Mills has achieved his programme against a background in which Edinburgh must compete against festivals with much larger budgets. He is probably well aware of this, but Mills must know that this financial equivalent of the First Division against the Premier League will continue for some time – the public purse just cannot afford more money for the arts at present. Good luck to him as he tries to keep the Edinburgh International Festival in the front rank.

Every festival in Edinburgh could do with much more money, but a blue note must be struck. There is not going to be any more cash, certainly from public funds, for at least the next four or five years.

Had the Liberal Democrats, Labour and Conservatives not inflicted the trams upon us, there might have been more council cash to spend, though I suspect it would have been diverted to essential services rather than the arts.

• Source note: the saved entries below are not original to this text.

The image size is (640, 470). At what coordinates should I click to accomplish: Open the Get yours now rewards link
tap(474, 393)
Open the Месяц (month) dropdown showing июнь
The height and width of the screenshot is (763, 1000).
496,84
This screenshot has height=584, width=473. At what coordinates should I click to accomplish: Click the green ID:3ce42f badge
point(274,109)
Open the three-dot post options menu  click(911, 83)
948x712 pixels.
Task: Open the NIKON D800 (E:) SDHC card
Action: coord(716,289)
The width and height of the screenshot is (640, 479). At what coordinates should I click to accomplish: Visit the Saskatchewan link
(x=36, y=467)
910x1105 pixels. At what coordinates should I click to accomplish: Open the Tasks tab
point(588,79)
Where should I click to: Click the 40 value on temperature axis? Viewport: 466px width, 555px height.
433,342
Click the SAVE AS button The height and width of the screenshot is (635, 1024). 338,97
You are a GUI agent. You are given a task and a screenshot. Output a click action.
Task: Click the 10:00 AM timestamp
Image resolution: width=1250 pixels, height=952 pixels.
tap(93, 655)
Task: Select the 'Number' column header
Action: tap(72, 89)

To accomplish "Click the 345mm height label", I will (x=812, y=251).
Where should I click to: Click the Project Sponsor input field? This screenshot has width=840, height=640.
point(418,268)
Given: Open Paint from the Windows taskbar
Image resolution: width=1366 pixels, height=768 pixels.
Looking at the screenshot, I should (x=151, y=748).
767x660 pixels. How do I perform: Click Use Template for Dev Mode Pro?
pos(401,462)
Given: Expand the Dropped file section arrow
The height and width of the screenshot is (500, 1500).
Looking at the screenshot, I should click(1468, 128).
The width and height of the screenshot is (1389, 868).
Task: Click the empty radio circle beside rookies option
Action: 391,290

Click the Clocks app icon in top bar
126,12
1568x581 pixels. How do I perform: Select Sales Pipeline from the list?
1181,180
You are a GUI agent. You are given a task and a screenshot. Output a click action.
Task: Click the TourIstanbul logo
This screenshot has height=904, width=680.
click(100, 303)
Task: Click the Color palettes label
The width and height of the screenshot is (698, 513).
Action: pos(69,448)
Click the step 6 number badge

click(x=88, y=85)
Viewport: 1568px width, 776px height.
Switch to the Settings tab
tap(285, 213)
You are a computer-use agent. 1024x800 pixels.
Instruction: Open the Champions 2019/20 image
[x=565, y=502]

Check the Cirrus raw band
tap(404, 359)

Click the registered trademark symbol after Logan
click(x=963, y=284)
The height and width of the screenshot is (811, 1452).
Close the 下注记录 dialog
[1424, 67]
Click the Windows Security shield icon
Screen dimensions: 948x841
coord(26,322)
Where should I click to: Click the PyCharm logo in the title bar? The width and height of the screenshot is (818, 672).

At least the trams will continue to give comedians plenty fodder for jokes in future. With the decision to end the line at Haymarket, the trams will become the longest running farce beyond the West End (there is only one sensible solution – mothball the whole project and complete it when better days return, if they ever return. After all, the tram lines won’t be going anywhere. The Scottish Government must step in and order this course of action).

All the festivals face a massive challenge next year when the Olympics in London will eat into the available audience unless there is a huge campaign to persuade visitors to come north and see the real Cultural Olympics. Forgive me if I’ve missed it, but where was the publicity splurge to persuade everyone who visited this year’s festivals to come back next year when their attendance will be needed? There will also be a lot of Scottish families who will spend their diminishing income on a once-in-a-lifetime trip to the Olympic Games rather than visit Edinburgh as they might have done.

A serious marketing campaign aimed at Olympic visitors and those planning to attend the 2012 London Festival from June until September should already be under way, for people planning to visit London next summer will already be making their plans.

For once, the council, VisitScotland and all the festivals need to work together with the common aim of combating the Olympic audience drain. No doubt there are such plans, but I fear it will be too little, too late.